Foggy, Windy, Point Reyes National Seashore

4 lighthouse Point Reyes
Point Reyes Lighthouse, view from one of the 300+ steps leading down, down down
Point Reyes National Seashore

Here is a wild, windy, foggy side of California. The lighthouse at Point Reyes is closed when it gets too windy. This part of California is said to be the windiest, foggiest area in all of the Pacific. It is also a great place to whale watch. When I visited several days ago, I saw grey whales (in the waters below the lighthouse), elephant seals (at Drake’s Beach and Chimney Rock), birds (everywhere!), native wildflowers (along the Chimney Rock Trail) and tule elk (down by Drake’s Beach and out by Tomales Bay). What a trip!

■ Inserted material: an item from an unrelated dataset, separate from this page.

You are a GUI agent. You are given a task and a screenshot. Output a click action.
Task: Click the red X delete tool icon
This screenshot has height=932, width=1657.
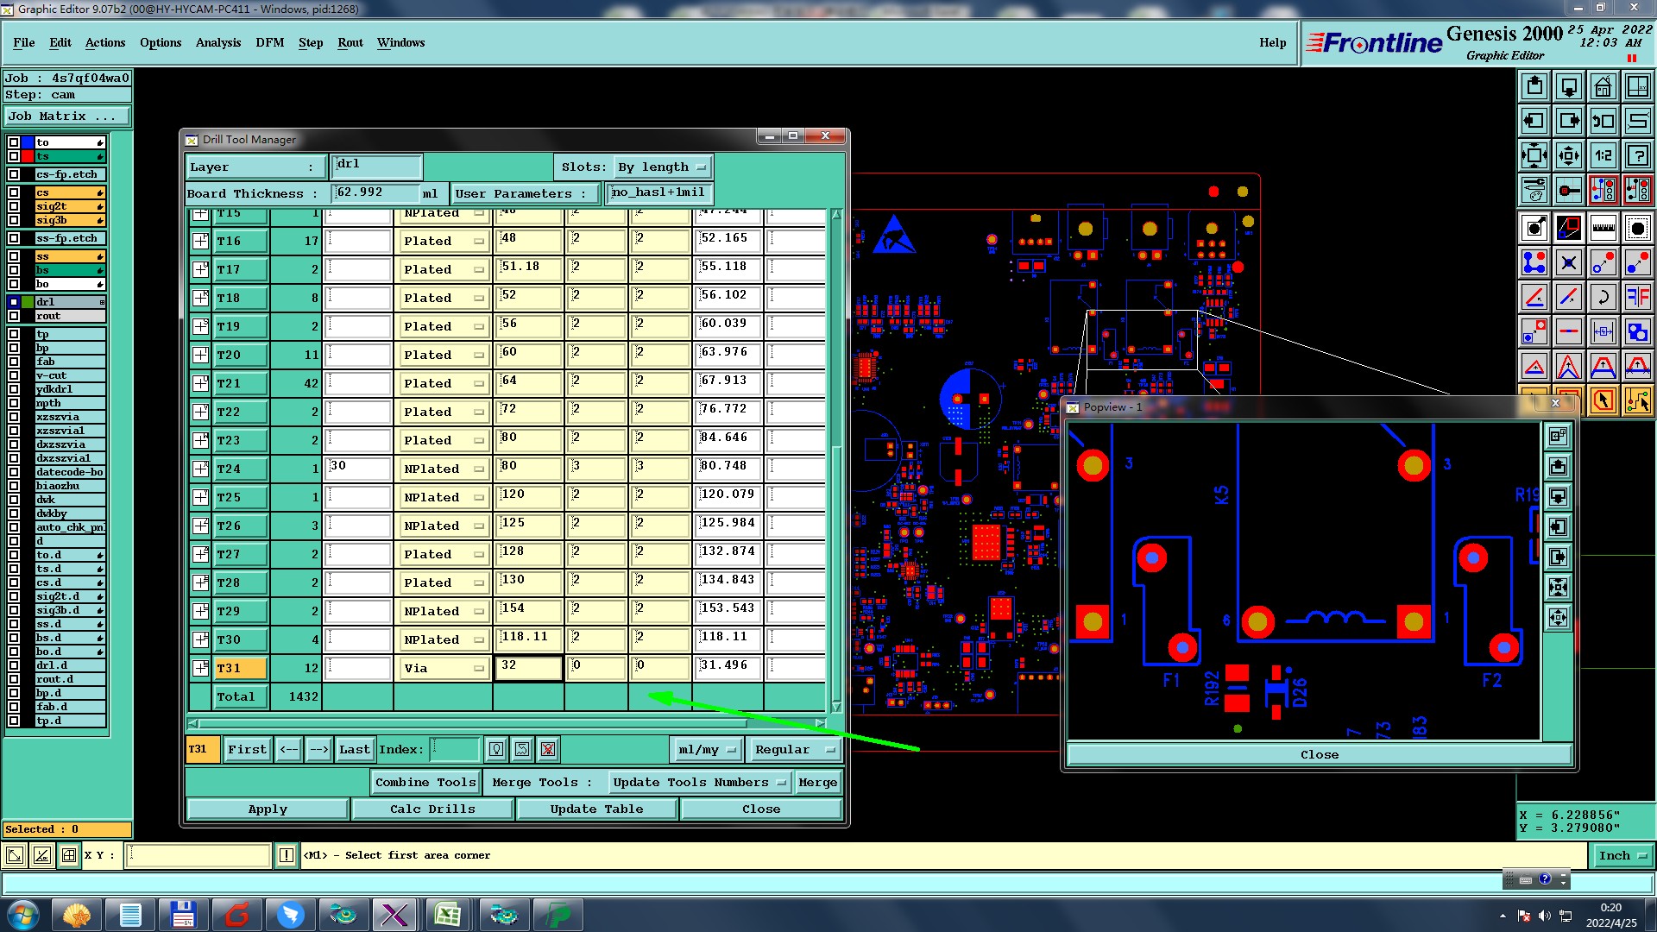point(548,749)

5 light house point reyes #2
Finally, an upright photo of the lighthouse. Still foggy though.
 Jamaican Connection

An old name from my Jamaican history books surfaced here; it is that of the old English buccaneer (pirate), Francis Drake. Drakes’ Beach, where I saw elephant seals, and Sir Francis Drake Boulevard, the main thoroughfare leading into Point Reyes, are named for him. I wonder, do they know here in California, that he was an old pirate and slave trader and not simply, “the English explorer who landed off the Point Reyes coast and claimed California for the Queen?”

EARLY COAST GUARD HISTORY

Check out the Chimney Rock section of Point Reyes Seashore to learn about America’s early Coast Guard program. You can also see elephant seals here. If it is a nice enough day and the fog lifts, you can see the Farallon Islands from the tip of the Chimney Rock Trail. (You will also see a lot of birds and wildflowers here.)

2 boat house pont reyes
Historic Life Boat Station at Chimney Rock

 

 

1-boat dock at Point Reyes, looking towards Drake's Beach #2
Boat dock at Chimney Rock, looking towards Drakes’ Beach

 

 

 

 

 

 

 

 

 

tule elk2

 

 

 

 

 

 

 

 

I saw several tule elk down near Drake’s Beach and an entire herd crossing over the hills by Tomales Bay near sunset. (This sunset crossing may end up being translated into a painting!) You can learn about tule elk by watching this short video. Something I learned is that the tule elks’ mating behavior is very much like that of the elephant seals’. Who knew?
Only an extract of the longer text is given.